Defending brand rights has long been a problem for overseas firms in China, as legal rows involving Apple and Danone have shown in recent years. But with a growing consumer market at stake, firms are prepared to take on the struggle.

Chinese regulators recently cancelled the signature chequered black and tan pattern that defines British luxury brand Burberry.

The China Trademark Office placed a restriction on Burberry’s “check” trademark, which relates only to leather goods.

Burberry is appealing the decision. The company said it was “confident our appeal will be successful”.

“Burberry always takes the strongest possible action against those who use its trademarks unlawfully,” it said.

The company has fought and won handbag wars in Asia before. In 2010, Burberry’s Asia unit won a court case in Hong Kong against Polo Santa Roberta, a maker of leather bags and belts, over three check pattern designs registered between April 2006 and January 2008.
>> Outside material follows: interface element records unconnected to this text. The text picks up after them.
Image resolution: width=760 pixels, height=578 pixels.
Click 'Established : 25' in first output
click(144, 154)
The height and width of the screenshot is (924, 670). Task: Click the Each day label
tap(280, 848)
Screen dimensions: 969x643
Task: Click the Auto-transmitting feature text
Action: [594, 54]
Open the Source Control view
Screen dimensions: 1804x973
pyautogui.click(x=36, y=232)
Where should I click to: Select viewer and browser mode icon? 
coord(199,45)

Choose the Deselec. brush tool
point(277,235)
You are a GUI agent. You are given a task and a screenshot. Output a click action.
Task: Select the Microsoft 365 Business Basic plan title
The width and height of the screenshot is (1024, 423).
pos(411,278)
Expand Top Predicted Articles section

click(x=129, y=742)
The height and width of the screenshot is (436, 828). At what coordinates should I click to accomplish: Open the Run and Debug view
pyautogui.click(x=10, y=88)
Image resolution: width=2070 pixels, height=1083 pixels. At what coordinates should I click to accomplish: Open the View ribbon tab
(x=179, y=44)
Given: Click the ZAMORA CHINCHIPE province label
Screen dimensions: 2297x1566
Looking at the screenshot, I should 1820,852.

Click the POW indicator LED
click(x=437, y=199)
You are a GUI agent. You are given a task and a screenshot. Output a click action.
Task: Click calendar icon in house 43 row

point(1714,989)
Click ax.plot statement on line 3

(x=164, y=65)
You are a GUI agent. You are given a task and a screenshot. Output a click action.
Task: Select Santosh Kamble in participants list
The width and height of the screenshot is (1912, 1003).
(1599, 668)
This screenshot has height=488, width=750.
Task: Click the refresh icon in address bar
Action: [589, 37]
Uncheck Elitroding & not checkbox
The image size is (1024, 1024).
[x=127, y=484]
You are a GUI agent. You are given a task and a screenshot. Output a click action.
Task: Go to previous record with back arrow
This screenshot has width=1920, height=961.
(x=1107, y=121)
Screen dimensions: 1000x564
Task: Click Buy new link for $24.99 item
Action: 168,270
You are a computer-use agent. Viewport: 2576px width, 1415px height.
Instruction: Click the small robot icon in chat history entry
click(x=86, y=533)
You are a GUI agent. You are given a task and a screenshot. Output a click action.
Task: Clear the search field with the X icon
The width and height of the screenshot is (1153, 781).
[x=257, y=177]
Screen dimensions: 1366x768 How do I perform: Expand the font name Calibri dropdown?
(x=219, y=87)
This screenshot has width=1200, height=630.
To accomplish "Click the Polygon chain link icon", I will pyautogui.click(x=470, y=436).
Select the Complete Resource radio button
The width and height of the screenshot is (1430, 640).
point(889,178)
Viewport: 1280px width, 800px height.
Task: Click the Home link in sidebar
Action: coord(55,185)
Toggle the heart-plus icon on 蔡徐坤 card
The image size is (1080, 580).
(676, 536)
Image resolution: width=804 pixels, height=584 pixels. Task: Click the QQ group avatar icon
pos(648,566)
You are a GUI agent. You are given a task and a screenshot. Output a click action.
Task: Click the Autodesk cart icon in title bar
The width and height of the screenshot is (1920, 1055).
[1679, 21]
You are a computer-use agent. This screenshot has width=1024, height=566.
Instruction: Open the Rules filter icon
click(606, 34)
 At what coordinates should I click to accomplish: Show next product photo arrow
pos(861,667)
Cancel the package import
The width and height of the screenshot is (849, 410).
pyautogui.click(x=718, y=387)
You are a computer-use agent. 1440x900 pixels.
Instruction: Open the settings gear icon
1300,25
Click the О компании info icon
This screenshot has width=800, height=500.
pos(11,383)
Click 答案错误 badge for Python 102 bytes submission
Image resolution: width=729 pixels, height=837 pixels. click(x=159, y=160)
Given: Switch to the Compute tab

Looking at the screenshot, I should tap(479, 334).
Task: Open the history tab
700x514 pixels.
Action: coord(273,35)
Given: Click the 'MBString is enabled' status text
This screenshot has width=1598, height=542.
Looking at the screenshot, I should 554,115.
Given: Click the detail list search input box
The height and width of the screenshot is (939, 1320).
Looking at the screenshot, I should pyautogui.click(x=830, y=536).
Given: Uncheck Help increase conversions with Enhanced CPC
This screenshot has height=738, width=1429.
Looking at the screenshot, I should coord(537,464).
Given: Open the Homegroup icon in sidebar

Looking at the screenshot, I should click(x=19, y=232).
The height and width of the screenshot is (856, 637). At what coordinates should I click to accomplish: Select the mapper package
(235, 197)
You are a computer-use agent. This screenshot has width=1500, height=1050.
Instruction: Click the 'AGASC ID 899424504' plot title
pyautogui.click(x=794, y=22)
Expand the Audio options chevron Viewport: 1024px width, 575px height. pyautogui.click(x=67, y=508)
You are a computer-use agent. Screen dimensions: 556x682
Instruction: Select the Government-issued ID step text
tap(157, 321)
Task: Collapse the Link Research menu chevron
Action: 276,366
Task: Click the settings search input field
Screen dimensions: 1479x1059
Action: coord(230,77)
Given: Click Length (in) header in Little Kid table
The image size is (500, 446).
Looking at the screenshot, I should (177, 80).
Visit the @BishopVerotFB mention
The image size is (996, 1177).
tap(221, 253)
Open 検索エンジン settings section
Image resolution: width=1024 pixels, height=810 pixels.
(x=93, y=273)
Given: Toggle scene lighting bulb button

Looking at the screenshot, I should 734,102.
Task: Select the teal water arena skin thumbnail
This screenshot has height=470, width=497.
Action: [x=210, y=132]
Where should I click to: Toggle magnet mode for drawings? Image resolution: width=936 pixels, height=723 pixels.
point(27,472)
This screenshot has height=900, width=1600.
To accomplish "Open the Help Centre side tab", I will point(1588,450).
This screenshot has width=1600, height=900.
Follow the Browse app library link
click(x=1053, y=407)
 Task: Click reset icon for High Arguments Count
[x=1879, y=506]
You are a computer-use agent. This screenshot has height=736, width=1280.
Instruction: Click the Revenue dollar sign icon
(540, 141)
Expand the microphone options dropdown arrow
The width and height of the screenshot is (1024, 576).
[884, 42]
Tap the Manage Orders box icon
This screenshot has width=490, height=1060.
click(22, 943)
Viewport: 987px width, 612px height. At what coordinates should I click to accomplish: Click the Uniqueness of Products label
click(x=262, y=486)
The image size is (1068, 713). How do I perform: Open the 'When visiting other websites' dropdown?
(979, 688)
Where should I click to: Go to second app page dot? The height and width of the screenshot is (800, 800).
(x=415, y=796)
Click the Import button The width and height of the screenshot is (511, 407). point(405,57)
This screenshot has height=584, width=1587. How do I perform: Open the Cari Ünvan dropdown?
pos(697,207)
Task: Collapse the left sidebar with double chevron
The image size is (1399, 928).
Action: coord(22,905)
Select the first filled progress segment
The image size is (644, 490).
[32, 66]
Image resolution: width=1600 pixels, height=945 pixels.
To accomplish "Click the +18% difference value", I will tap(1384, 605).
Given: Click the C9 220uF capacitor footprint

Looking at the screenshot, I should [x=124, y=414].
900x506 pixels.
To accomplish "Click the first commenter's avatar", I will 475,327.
Burberry’s sales in China rose about 20 per cent in the year to the end of March, making up 14 per cent of Burberry’s retail and wholesale revenue, while 39 per cent of annual revenue comes from the Asia Pacific region, according to Bloomberg.

Foreign brands

Chinese consumers were the world’s biggest buyers of luxury goods in 2012, accounting for 27 per cent of industry sales, according to

consultants McKinsey.

But it’s a risky play too.

Danone, the world’s largest yogurt maker, lost a Chinese appeals court ruling in May 2009 in a dispute with its joint-venture partner Hangzhou Wahaha over ownership of the Wahaha trademark.

Last year, the former Chicago Bulls basketball legend Michael Jordan sued Chinese sportswear company Qiaodan Sports for using his Chinese name, Qiaodan, and jersey number 23 without permission.

The company denied the claim and countersued him for damages and the case is still in court.

There have also been investigations into foreign brands recently, with spotlight on Samsung and Apple, Starbuck’s pricing policy, pharmaceutical companies and baby-food companies.